JOB 1:
Copy, word for word, the part of the records that opens with the line containing "At what coordinates should I click to accomplish: Insert" and closes with the line containing "pyautogui.click(x=423, y=1218)", including both of those lines.

Every once in a while a book comes along that completely changes the way scholars think about their field. In the realm of what is referred to as “Action Theory,” Elizabeth Anscombe’s Intention was such a book. Together with Ludwig Wittgenstein and Gilbert Ryle, Elizabeth Anscombe pioneered a revolution in philosophical thought that replaced the Cartesian paradigm of inner reflection with an emphasis on thought and meaning grounded in intersubjective practices and public criteria of meaning.
John Hyman works in the tradition of analytic philosophy of mind just described. His previous work has been in aesthetics (he is Professor of Aesthetics at Oxford) but, over the years, he has developed a position in action theory that is informed by the work of philosophers in the tradition mentioned above. In the book under review, Hyman works through the work of the philosophers just mentioned and advances a new way of thinking about human agency. His book should be of special interest to lawyers as it contains illuminating discussions of many topics found in law (e.g., will, action, act and knowledge).
Hyman’s book centers on what he calls “The Modern Theory of the Will.” Starting with Descartes and running through much of British Empiricist philosophy (as well as Bentham and Mill), human action is conceived of as a mental act of will that manifests itself in physical action. As the source of all voluntary or intentional action, the will is the engine of human activity: the will is the mark of human agency.

EXCERPTED RECORDS:
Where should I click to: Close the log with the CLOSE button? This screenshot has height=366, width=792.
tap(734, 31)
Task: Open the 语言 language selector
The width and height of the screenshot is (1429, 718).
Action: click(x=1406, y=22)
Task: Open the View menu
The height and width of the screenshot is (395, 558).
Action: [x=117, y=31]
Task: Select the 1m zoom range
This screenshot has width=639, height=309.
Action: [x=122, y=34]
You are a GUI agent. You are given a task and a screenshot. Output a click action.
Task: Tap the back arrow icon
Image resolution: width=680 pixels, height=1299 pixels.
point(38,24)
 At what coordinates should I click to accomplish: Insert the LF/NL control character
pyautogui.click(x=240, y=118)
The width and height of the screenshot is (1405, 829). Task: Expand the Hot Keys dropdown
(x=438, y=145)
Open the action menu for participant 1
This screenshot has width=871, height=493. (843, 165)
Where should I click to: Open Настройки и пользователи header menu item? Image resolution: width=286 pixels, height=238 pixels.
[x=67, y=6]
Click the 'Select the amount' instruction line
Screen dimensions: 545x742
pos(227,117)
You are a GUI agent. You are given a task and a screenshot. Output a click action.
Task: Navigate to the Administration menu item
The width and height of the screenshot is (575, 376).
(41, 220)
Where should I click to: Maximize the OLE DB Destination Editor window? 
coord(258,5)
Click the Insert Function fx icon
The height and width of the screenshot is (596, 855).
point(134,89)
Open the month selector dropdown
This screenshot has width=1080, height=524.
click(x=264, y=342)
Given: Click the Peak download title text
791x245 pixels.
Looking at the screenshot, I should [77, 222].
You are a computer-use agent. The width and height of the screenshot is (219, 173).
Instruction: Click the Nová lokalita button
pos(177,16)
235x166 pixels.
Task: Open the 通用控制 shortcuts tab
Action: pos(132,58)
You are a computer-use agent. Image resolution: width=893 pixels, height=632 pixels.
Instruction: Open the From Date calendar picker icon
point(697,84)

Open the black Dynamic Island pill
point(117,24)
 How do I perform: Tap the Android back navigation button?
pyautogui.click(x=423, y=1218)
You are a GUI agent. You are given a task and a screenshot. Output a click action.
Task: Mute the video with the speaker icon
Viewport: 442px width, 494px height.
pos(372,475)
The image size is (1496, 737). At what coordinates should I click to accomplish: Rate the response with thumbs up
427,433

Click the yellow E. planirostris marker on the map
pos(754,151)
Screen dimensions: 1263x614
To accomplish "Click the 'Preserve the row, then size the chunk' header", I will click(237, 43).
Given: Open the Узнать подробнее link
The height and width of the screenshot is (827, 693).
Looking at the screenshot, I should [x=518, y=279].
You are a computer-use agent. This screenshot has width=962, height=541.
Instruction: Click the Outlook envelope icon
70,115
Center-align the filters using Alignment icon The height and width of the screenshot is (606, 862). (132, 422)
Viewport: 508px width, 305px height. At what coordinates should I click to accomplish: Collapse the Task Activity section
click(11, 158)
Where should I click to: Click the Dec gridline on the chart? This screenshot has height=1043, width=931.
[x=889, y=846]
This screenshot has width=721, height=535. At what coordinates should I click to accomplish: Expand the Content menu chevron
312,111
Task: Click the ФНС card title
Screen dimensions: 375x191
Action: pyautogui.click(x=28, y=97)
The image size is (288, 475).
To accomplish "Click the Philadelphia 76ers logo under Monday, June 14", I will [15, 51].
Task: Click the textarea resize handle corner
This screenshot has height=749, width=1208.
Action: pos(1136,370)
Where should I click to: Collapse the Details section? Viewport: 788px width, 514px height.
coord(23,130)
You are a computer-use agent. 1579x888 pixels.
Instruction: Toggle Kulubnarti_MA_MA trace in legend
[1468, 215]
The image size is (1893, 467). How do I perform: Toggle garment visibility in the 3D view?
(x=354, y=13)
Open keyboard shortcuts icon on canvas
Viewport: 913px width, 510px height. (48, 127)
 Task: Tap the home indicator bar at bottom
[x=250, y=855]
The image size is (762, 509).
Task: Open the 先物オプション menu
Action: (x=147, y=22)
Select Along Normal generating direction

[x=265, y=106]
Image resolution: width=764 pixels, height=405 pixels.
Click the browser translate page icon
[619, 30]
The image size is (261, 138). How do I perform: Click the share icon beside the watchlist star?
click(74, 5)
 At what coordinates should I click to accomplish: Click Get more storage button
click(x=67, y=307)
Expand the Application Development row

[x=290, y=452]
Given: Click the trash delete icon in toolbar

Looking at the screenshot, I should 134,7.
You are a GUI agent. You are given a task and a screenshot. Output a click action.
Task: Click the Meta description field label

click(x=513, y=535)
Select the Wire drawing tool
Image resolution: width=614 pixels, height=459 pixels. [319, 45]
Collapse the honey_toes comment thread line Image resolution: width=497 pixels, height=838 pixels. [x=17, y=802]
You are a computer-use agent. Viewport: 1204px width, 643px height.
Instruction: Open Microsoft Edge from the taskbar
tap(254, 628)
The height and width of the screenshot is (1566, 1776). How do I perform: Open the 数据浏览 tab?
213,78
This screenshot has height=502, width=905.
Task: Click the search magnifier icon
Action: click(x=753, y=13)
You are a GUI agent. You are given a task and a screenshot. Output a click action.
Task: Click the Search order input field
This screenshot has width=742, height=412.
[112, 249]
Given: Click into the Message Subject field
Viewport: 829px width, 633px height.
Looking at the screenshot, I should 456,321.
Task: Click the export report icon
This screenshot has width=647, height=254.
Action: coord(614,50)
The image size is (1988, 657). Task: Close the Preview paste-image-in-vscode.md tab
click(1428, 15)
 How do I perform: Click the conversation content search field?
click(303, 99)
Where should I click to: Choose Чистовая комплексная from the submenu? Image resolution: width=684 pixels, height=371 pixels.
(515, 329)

JOB 2:
Condense the paragraph of the book review that begins "John Hyman works in the tradition" into a shorter version that keeps its main facts.

SOLUTION 1:
 At what coordinates should I click to accomplish: Insert the LF/NL control character
pyautogui.click(x=240, y=118)
The width and height of the screenshot is (1405, 829). Task: Expand the Hot Keys dropdown
(x=438, y=145)
Open the action menu for participant 1
This screenshot has width=871, height=493. (843, 165)
Where should I click to: Open Настройки и пользователи header menu item? Image resolution: width=286 pixels, height=238 pixels.
[x=67, y=6]
Click the 'Select the amount' instruction line
Screen dimensions: 545x742
pos(227,117)
You are a GUI agent. You are given a task and a screenshot. Output a click action.
Task: Navigate to the Administration menu item
The width and height of the screenshot is (575, 376).
(41, 220)
Where should I click to: Maximize the OLE DB Destination Editor window? 
coord(258,5)
Click the Insert Function fx icon
The height and width of the screenshot is (596, 855).
point(134,89)
Open the month selector dropdown
This screenshot has width=1080, height=524.
click(x=264, y=342)
Given: Click the Peak download title text
791x245 pixels.
Looking at the screenshot, I should [77, 222].
You are a computer-use agent. The width and height of the screenshot is (219, 173).
Instruction: Click the Nová lokalita button
pos(177,16)
235x166 pixels.
Task: Open the 通用控制 shortcuts tab
Action: pos(132,58)
You are a computer-use agent. Image resolution: width=893 pixels, height=632 pixels.
Instruction: Open the From Date calendar picker icon
point(697,84)

Open the black Dynamic Island pill
point(117,24)
 How do I perform: Tap the Android back navigation button?
pyautogui.click(x=423, y=1218)

SOLUTION 2:
John Hyman, Professor of Aesthetics at Oxford, works in the tradition of analytic philosophy of mind. His earlier work was in aesthetics, but over time he has developed a position in action theory shaped by that tradition. In the book under review, he engages with those philosophers and proposes a new way of thinking about human agency. The book should especially interest lawyers, since it discusses topics found in law, such as will, action, act and knowledge.